La riaffermata qualifica dell’opera marxiana come scienza sociale
complessiva permetterebbe di tematizzare la «costituzione monetaria del comando capitalistico sul lavoro vivo, e della lotta delle classi innanzi tutto nel cuore della produzione».30 Tuttavia,
il processo di valorizzazione del capitale non atterrebbe soltanto
alla sfera della produzione, come mostra l’analisi del lavoro vivo tra i
due momenti essenziali che coinvolgono il mercato, prima attraverso
l’acquisto della forza-lavoro, poi con la realizzazione del plusvalore.
###
» **Compito richiesto**:
Secondo la pagina, perché il processo di valorizzazione del capitale non atterrebbe soltanto alla sfera della produzione? Rispondi in una o due frasi.
###
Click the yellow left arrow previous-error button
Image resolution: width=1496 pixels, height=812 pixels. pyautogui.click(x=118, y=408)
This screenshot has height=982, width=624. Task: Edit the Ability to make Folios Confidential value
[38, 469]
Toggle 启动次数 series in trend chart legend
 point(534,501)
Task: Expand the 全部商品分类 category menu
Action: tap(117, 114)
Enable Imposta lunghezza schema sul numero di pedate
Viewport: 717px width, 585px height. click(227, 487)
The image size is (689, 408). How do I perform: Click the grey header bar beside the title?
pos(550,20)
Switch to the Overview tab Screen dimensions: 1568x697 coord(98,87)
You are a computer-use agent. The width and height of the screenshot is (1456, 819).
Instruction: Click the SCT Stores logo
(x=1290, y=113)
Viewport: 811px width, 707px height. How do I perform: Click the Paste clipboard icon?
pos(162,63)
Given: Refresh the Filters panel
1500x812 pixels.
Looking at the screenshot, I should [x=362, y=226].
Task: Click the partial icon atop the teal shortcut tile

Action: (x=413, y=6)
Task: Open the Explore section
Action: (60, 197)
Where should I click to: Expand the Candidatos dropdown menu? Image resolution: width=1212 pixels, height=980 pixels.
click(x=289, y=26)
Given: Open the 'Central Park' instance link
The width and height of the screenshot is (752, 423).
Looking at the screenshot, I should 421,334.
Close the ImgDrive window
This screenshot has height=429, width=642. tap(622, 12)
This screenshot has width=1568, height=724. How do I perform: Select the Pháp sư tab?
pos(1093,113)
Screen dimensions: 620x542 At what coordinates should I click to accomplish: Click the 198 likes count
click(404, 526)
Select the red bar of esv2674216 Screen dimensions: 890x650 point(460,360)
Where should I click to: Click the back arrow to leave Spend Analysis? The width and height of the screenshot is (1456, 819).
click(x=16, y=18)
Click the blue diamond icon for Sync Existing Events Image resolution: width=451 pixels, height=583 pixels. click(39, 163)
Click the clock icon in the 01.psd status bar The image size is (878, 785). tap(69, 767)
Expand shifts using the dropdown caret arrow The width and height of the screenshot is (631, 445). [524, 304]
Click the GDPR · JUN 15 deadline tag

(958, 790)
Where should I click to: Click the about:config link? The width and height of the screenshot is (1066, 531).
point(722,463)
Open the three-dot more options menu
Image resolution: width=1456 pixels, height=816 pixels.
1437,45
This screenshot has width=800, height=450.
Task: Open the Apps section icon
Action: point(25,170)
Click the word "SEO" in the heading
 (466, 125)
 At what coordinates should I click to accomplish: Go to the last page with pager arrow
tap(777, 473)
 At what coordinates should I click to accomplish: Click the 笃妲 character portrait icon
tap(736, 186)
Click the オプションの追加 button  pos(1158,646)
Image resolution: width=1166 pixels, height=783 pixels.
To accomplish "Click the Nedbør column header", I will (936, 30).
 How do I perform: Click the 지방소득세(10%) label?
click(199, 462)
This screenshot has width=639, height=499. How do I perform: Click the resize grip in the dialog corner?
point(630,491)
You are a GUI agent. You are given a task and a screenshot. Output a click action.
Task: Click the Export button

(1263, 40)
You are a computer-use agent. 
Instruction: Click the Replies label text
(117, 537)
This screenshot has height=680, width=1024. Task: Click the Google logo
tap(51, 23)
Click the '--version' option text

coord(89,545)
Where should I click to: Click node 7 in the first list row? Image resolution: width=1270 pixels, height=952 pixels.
###
» **Risposta**:
L'analisi del lavoro vivo lo colloca tra due momenti essenziali che coinvolgono il mercato: prima l'acquisto della forza-lavoro, poi la realizzazione del plusvalore.